EXECUTIVE OFFICE OF THE PRESIDENT

PRESIDENT'S COMMITTEE OF ADVISORS ON SCIENCE AND TECHNOLOGY
WASHINGTON, D.C. 20502

May 15, 1998

President William J. Clinton
White House
1600 Pennsylvania Avenue
Washington, DC 20500

Dear Mr. President:

As you have stated so clearly, the issue of climate change presents the United States and the world with one of the great challenges of the 21st century. Measurements and analyses by climate scientists have been reinforcing almost daily the conclusion of the 1995 assessment of the Intergovernmental Panel on Climate Change (IPCC). Global impacts of human activities on climate are real, are already being experienced, and are likely to grow in the next century to levels highly disruptive to human well-being, in countries both rich and poor, unless adequate countervailing actions are taken.

The Kyoto protocol to the Framework Convention on Climate Change is a strong first step toward meeting the climate challenge. But if the judgment of the IPCC and the great majority of climate scientists about the probable course and consequences of anthropogenic climate changes proves correct, as we in PCAST think likely, then meeting the emissions limits set in Kyoto is only a down payment on the changes required over the long run. The development of a plan to address that longer run challenge should begin now.

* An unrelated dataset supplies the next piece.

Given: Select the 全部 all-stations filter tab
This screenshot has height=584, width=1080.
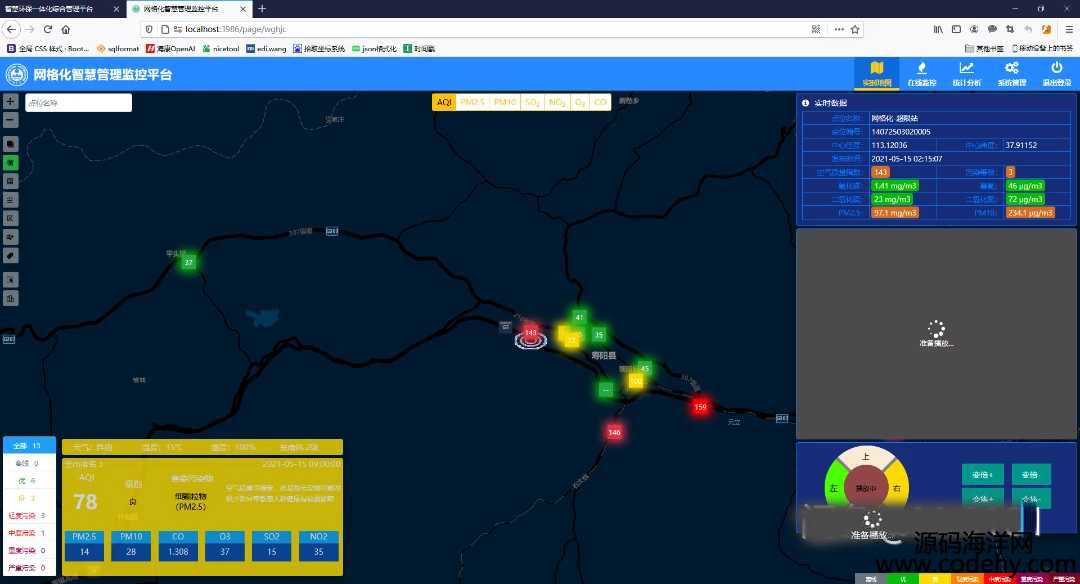Looking at the screenshot, I should pos(30,446).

At the heart of this issue are the respective roles of the industrialized and developing countries in the creation of the problem and in its solution. Ways must be found for the developing countries to achieve their economic aspirations without concomitant increases in greenhouse-gas emissions, and ways must be found to maintain and expand the prosperity of the industrialized countries while their emissions are being reduced.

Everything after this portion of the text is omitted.